Le gouvernement de Bangui a immédiatement mis en cause la «Coalition des patriotes pour le changement», (CPC, un mouvement armé centrafricain créé le 17 décembre 2020 par la fusion de 6 groupes armés, 4 issus de la Séléka et 2 des anti-balaka), le groupe d’opposition dirigé par François Bozizè, un ancien président en exil, considéré par Touadéra comme une émanation des services français. Le vice-Premier ministre, Evariste Ngmana, s’est dit certain que derrière cette chasse soudaine aux Chinois se cachaient « des mercenaires étrangers à la solde des puissances qui, au fil des siècles, ont utilisé la violence comme arme pour maintenir le pays dans un chaos permanent ». Une référence évidente à Paris.

A son tour, le CPC a rejeté les accusations, dénonçant plutôt une machination « orchestrée par Wagner en collaboration avec les hommes de Touadéra ».
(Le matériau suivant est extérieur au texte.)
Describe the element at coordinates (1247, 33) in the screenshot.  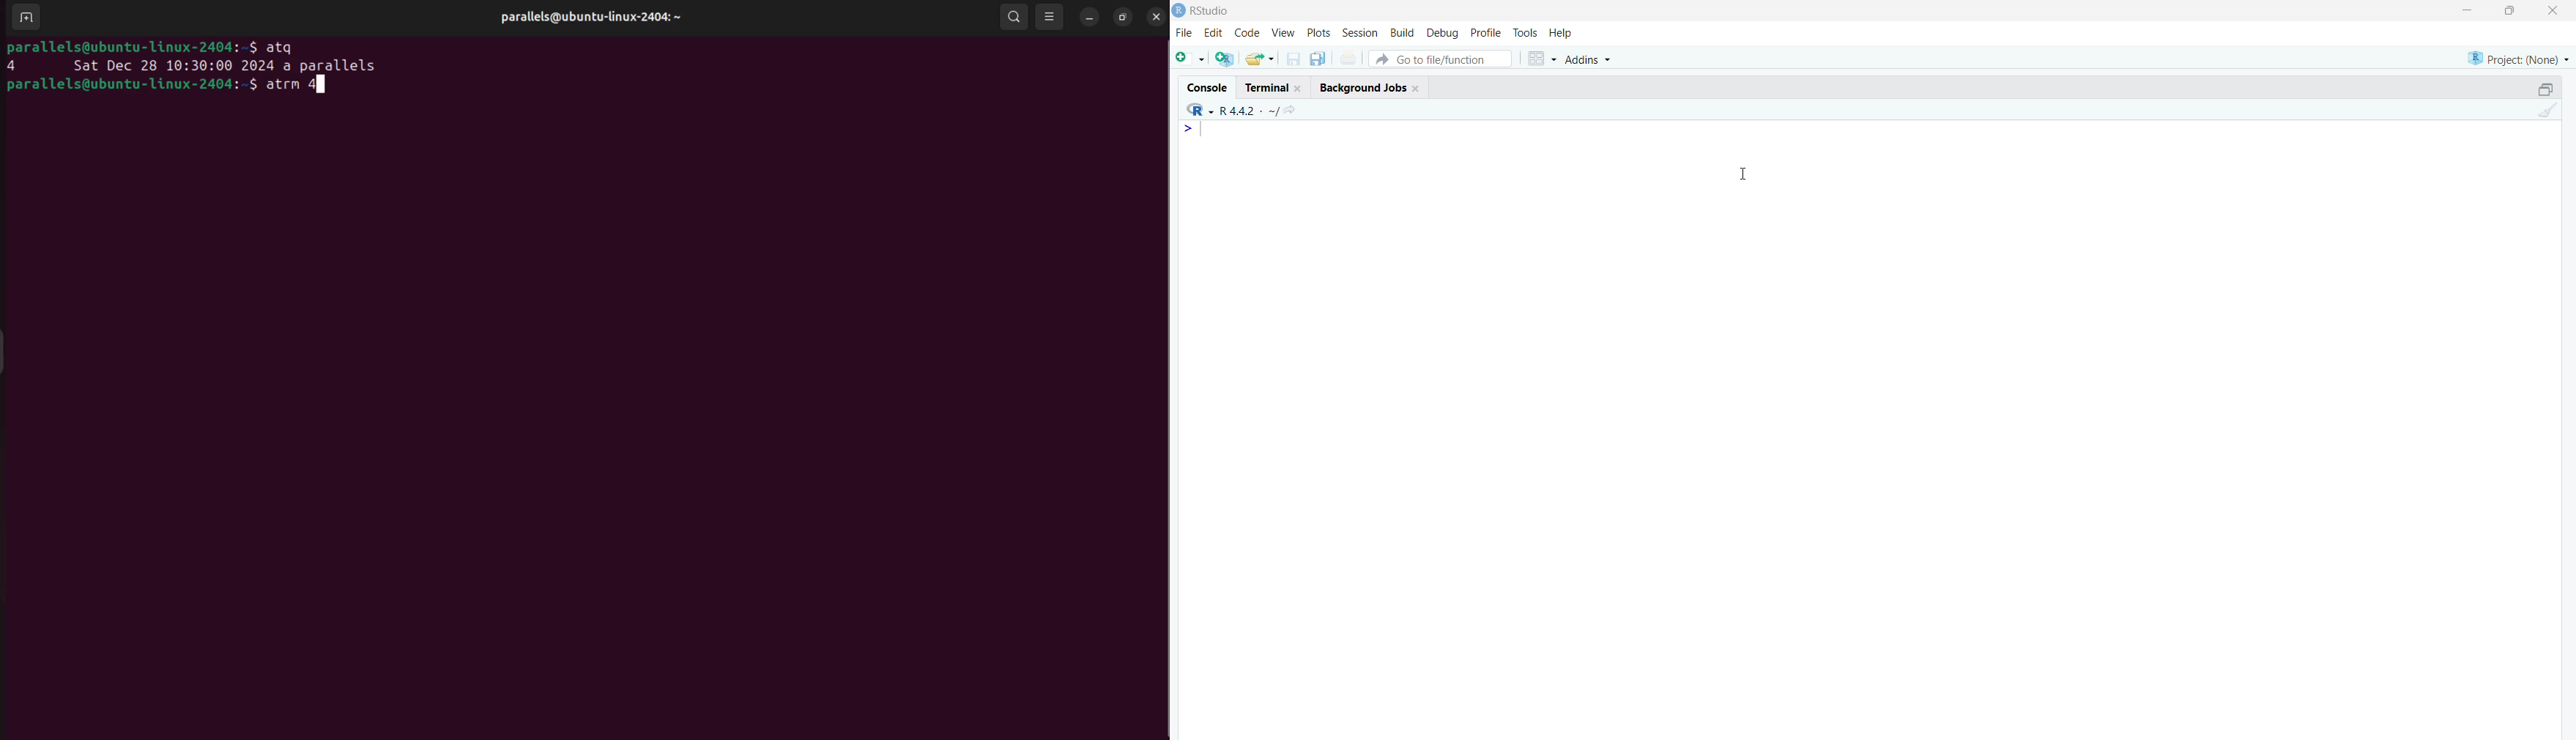
I see `code` at that location.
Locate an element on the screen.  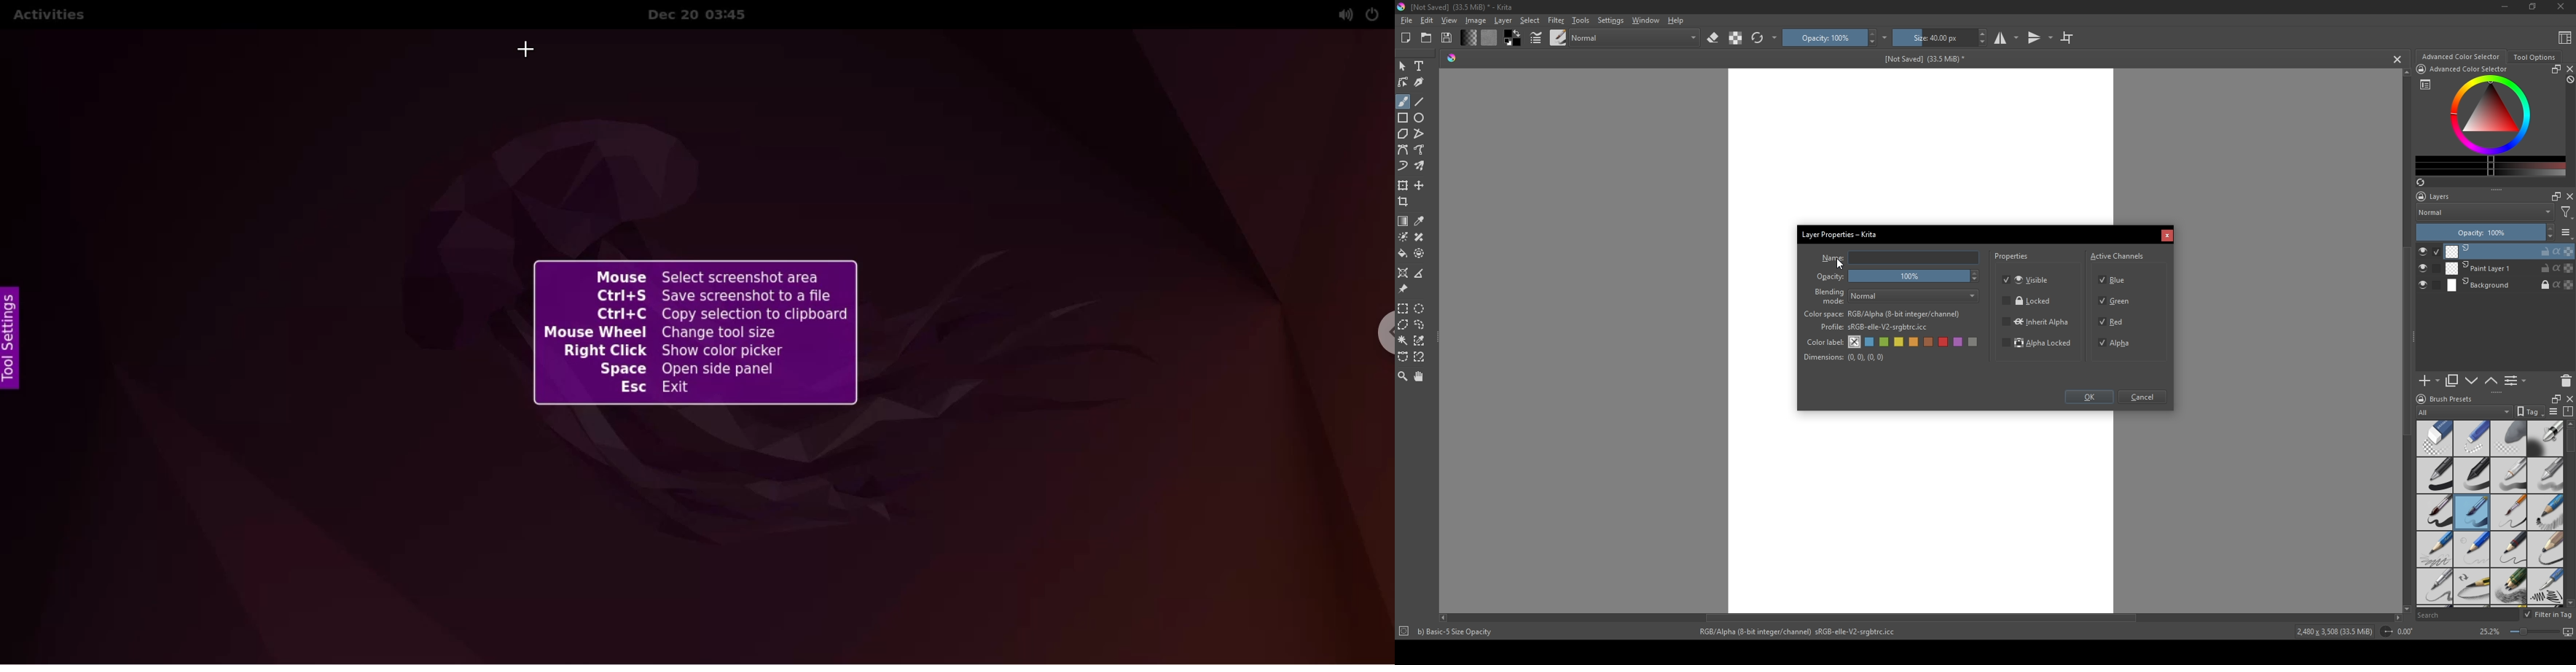
Advanced Color Selector is located at coordinates (2469, 70).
A lire : Wagner prévient Poutine: «nous quittons l’Ukraine… ». Désormais, s’ouvre le front de l’OTAN en Afrique

Des paroles lourdes mais sans preuves. Il n’en reste pas moins qu’à la lumière de la coûteuse campagne dans le Donbass, Prigozhin a intensifié l’activité de ses sociétés minières en Afrique centrale avec de nouveaux investissements qui ne semblent envisager aucune synergie avec ses alliés (mais aussi les concurrents) asiatiques. Il est certain que ces jours-ci, Bangui fait aussi l’objet de discussions entre Moscou et Pékin.